Сразу за мной выпила и Тая. Лыбарзин выпил третьим. Тая нарезала ломтиками крупное желтое яблоко.
Издали кто-то махнул мне рукой. Это был Панаргин, помощник Вани Русакова. Высокий и медлительный, он подошел ко мне и быстро сунул для рукопожатия шершавую руку. Небрежно кивнул Лыбарзину. Тае отдельно. Лицо у него было в крупных, сползающих книзу морщинах, выражение глаз, красных и воспаленных, тревожное.
— Выпьешь? — сказал я.
— Не до того, — прогудел Панаргин, и так как мне было хорошо известно, что ему всегда было именно до того, я спросил его:
— Что с тобой?
— Плохие дела, брат, — сказал Панаргин мрачно.
— Говори скорей.
— Лялька болеет, а Русакова нет.
— Где же он?
— Завтра объявится. Черт его дернул лететь самолетом. Теперь припухает в Целинограде. У них там не взлетная погода…
— Что с Лялькой?
— Болеет, ну… не знаю… Вид плохой, стонет. Пойдем посмотрим!
Я сказал:
— Пошли.
— Будь друг, — обрадовался Панаргин, — сделай милость. Ум хорошо, а два — сам знаешь. Стонет, не ест, беда на мою голову.

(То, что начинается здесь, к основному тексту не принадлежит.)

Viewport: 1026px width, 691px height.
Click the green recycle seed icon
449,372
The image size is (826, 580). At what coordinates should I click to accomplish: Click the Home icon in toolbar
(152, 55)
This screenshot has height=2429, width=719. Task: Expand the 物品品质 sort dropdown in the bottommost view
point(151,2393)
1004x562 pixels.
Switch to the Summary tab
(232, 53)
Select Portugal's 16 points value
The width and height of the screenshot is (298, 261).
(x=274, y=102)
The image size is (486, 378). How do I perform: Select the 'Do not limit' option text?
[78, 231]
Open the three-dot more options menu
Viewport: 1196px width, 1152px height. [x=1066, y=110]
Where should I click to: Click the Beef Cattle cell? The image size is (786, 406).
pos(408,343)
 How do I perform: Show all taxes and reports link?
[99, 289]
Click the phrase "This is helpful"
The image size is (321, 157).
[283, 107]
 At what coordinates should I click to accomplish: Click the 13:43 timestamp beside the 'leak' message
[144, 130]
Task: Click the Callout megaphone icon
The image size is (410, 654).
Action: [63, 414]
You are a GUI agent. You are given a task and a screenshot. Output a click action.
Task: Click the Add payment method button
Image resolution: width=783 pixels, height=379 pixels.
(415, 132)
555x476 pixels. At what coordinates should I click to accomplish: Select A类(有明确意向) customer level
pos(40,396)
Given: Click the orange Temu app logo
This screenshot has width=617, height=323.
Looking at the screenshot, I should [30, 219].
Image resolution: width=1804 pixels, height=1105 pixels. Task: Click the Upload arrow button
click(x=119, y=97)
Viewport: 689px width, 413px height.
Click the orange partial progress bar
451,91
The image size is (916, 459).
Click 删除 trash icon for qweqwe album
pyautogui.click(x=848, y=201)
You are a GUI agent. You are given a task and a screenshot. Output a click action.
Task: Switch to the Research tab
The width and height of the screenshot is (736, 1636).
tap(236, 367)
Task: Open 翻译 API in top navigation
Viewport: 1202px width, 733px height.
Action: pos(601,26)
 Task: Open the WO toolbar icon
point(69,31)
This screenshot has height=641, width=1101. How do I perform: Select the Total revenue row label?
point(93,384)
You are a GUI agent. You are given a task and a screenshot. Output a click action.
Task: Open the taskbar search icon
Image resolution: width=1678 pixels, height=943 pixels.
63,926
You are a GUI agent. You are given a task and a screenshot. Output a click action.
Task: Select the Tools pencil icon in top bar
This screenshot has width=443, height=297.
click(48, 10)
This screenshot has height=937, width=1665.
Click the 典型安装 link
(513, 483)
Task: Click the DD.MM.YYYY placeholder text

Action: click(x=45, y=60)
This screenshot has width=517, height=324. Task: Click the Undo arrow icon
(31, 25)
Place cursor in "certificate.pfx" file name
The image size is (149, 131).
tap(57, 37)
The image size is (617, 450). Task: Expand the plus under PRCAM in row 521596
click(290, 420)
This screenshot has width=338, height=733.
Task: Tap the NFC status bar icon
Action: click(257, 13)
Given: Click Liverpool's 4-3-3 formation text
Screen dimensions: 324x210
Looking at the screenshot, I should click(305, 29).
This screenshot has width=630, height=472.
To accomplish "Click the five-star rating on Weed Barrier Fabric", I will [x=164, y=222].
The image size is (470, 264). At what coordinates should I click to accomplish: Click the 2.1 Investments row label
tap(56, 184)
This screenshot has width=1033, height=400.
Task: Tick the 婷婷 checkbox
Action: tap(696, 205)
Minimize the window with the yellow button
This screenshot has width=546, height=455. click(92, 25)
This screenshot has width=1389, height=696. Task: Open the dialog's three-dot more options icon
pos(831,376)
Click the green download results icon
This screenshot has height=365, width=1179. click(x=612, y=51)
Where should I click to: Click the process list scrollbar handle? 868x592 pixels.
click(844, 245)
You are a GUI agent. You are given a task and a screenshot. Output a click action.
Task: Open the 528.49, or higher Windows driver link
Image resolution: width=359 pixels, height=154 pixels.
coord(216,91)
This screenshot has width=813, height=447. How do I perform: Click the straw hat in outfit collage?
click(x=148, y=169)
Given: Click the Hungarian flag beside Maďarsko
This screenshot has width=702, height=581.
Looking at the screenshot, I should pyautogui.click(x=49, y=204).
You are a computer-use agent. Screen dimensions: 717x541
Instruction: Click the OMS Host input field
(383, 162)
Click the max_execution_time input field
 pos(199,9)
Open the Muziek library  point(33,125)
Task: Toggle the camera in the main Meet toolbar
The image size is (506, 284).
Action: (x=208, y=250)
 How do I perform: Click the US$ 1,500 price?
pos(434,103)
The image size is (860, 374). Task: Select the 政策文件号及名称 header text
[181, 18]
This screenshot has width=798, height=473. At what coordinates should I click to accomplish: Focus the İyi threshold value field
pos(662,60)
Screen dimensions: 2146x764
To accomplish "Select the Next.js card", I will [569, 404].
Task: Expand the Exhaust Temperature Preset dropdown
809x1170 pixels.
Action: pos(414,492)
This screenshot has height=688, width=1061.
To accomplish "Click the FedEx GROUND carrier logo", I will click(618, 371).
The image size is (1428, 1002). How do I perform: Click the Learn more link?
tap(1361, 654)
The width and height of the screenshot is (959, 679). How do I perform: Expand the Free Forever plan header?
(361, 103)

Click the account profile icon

— Бежим, — сказал я, выгрызая зернышки из яблока. — Тая, заверни мне булочек десяток.
Она кивнула.
— Я не за себя, — сказал Панаргин, — ты не думай. Ляльку жалко. Ведь это какая артистка! Безотказная. Разве она слон? Золото она, а не слон! Лучше любого человека.
— Не канючь, — сказал я. — Сейчас поглядим. Пойдем. — Я обернулся к Тае. Она протянула мне пакет. Там лежали плюшки. — За мной, — сказал я Тае, — ладно?
— Не беспокойся, — сказала она.
Лыбарзин делал вид, что плохо понимает, о чем мы говорим с Панаргиным. Ему не хотелось идти с нами и возиться с какой-то больной слонихой. У него, вероятно, были кое-какие денежки в кармане, и он томился возле Таи. В нем еще жила надежда на бутылочку твиши, на тепло, и на уют, и на оркестр, который «дует стиляжку».